What the task asks:
Please copy word for word the lines of the material below, beginning at the line that contains "资质荣誉 (279, 102)" and stopping after the line that contains "Terms of Service (396, 897)". Leave the picture out of your copy.

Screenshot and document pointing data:
+--

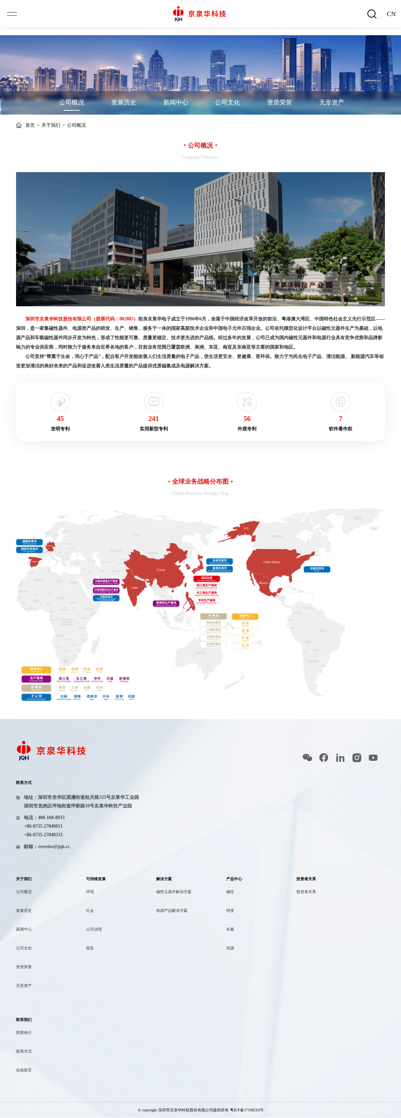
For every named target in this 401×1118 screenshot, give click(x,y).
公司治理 (94, 929)
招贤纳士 (24, 1032)
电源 (230, 948)
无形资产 (331, 102)
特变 (230, 910)
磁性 (230, 892)
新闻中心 (175, 102)
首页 (30, 125)
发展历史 (123, 102)
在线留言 (24, 1070)
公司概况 (71, 102)
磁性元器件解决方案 (173, 892)
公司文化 (227, 102)
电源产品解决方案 (172, 910)
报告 (90, 948)
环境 (90, 892)
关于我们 (51, 125)
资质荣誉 (279, 102)
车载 (230, 929)
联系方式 (24, 1051)
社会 (90, 910)
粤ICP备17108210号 (247, 1110)
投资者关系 (306, 892)
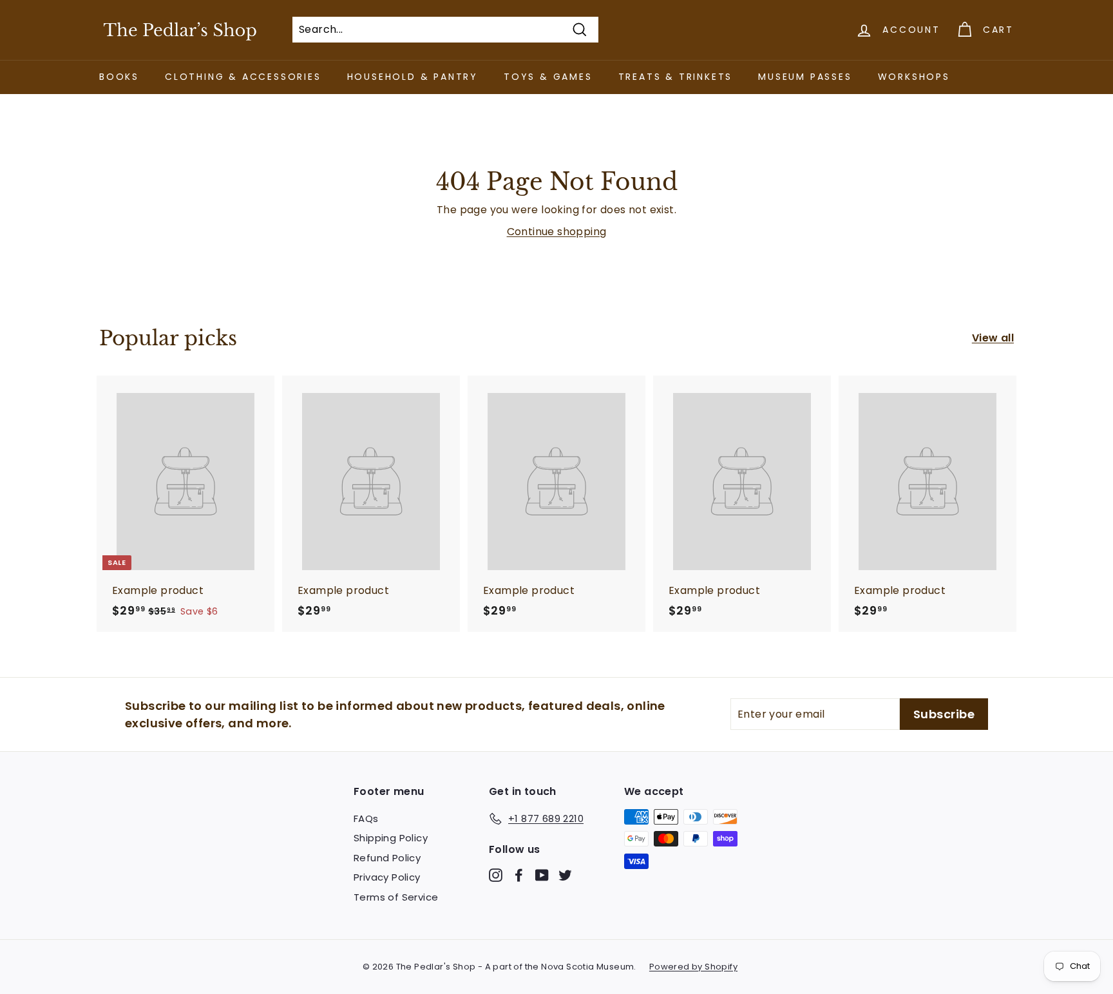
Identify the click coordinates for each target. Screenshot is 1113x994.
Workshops (914, 76)
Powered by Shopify (693, 967)
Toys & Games (548, 76)
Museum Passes (804, 76)
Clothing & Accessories (243, 76)
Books (119, 76)
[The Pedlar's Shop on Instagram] (495, 874)
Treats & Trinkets (675, 76)
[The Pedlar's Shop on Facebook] (519, 874)
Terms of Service (396, 897)
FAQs (366, 818)
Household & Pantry (412, 76)
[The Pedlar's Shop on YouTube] (542, 874)
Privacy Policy (387, 877)
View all (993, 337)
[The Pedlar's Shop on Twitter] (565, 874)
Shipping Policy (391, 838)
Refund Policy (387, 858)
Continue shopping (557, 231)
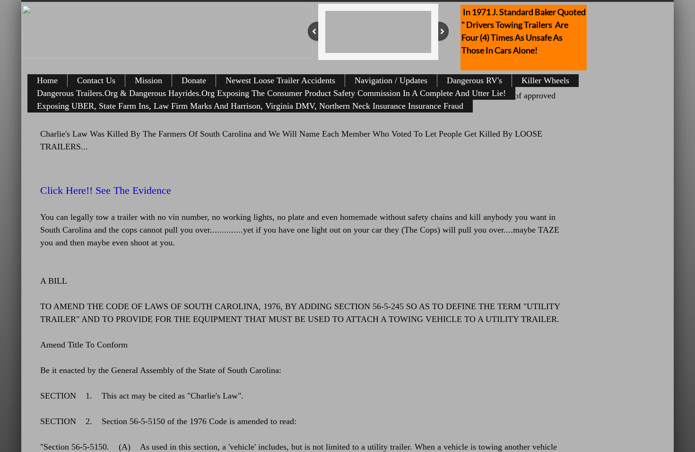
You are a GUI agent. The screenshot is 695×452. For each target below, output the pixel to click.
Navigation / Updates (391, 80)
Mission (148, 80)
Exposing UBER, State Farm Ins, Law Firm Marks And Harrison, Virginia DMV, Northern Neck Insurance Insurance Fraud (250, 106)
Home (47, 80)
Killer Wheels (545, 80)
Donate (194, 80)
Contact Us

+--

Solution to this task:
资质荣誉 (279, 102)
车载 (230, 929)
联系方式 (24, 1051)
社会 (90, 910)
粤ICP备17108210号 (247, 1110)
投资者关系 (306, 892)
Identify the click coordinates for each target. Screenshot is 1113x994.
Workshops (914, 76)
Powered by Shopify (693, 967)
Toys & Games (548, 76)
Museum Passes (804, 76)
Clothing & Accessories (243, 76)
Books (119, 76)
[The Pedlar's Shop on Instagram] (495, 874)
Treats & Trinkets (675, 76)
[The Pedlar's Shop on Facebook] (519, 874)
Terms of Service (396, 897)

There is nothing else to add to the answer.